* [Goal of the exercise] Please copy out all of the items below word for word.

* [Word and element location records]

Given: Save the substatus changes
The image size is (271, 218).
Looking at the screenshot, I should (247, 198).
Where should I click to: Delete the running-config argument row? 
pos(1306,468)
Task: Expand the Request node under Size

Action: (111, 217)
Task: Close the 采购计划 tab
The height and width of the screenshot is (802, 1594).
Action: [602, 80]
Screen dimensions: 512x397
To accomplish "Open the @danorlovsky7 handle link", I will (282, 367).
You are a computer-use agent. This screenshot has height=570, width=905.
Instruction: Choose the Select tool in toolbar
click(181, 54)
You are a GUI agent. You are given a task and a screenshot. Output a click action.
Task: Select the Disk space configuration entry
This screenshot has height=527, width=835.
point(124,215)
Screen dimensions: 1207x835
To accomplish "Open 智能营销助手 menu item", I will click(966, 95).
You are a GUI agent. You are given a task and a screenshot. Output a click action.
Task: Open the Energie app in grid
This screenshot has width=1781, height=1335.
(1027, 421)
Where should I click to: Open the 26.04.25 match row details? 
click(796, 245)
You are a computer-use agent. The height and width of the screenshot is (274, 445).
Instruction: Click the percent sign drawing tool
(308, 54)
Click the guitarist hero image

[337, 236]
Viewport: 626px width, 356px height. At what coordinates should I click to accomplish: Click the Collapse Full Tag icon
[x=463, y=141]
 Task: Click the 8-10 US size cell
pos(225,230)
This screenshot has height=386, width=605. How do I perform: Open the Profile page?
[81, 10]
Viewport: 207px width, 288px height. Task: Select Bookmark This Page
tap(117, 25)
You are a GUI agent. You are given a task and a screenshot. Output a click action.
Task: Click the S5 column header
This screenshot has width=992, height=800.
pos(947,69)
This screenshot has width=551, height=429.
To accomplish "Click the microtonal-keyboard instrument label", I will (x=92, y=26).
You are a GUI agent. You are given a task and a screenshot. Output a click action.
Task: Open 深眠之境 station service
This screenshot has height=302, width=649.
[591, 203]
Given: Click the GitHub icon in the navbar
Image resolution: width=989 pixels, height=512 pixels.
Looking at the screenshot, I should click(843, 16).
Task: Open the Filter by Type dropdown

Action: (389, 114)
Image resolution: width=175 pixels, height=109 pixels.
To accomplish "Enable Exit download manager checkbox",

* [Exercise answer]
Given: Save the substatus changes
The image size is (271, 218).
Looking at the screenshot, I should (247, 198).
Where should I click to: Delete the running-config argument row? 
pos(1306,468)
Task: Expand the Request node under Size

Action: (111, 217)
Task: Close the 采购计划 tab
The height and width of the screenshot is (802, 1594).
Action: [602, 80]
Screen dimensions: 512x397
To accomplish "Open the @danorlovsky7 handle link", I will (282, 367).
You are a computer-use agent. This screenshot has height=570, width=905.
Instruction: Choose the Select tool in toolbar
click(181, 54)
You are a GUI agent. You are given a task and a screenshot. Output a click action.
Task: Select the Disk space configuration entry
This screenshot has height=527, width=835.
point(124,215)
Screen dimensions: 1207x835
To accomplish "Open 智能营销助手 menu item", I will click(966, 95).
You are a GUI agent. You are given a task and a screenshot. Output a click action.
Task: Open the Energie app in grid
This screenshot has width=1781, height=1335.
(1027, 421)
Where should I click to: Open the 26.04.25 match row details? 
click(796, 245)
You are a computer-use agent. The height and width of the screenshot is (274, 445).
Instruction: Click the percent sign drawing tool
(308, 54)
Click the guitarist hero image

[337, 236]
Viewport: 626px width, 356px height. At what coordinates should I click to accomplish: Click the Collapse Full Tag icon
[x=463, y=141]
 Task: Click the 8-10 US size cell
pos(225,230)
This screenshot has height=386, width=605. How do I perform: Open the Profile page?
[81, 10]
Viewport: 207px width, 288px height. Task: Select Bookmark This Page
tap(117, 25)
You are a GUI agent. You are given a task and a screenshot. Output a click action.
Task: Click the S5 column header
This screenshot has width=992, height=800.
pos(947,69)
This screenshot has width=551, height=429.
To accomplish "Click the microtonal-keyboard instrument label", I will (x=92, y=26).
You are a GUI agent. You are given a task and a screenshot. Output a click action.
Task: Open 深眠之境 station service
This screenshot has height=302, width=649.
[591, 203]
Given: Click the GitHub icon in the navbar
Image resolution: width=989 pixels, height=512 pixels.
Looking at the screenshot, I should click(843, 16).
Task: Open the Filter by Type dropdown

Action: (389, 114)
Image resolution: width=175 pixels, height=109 pixels.
To accomplish "Enable Exit download manager checkbox",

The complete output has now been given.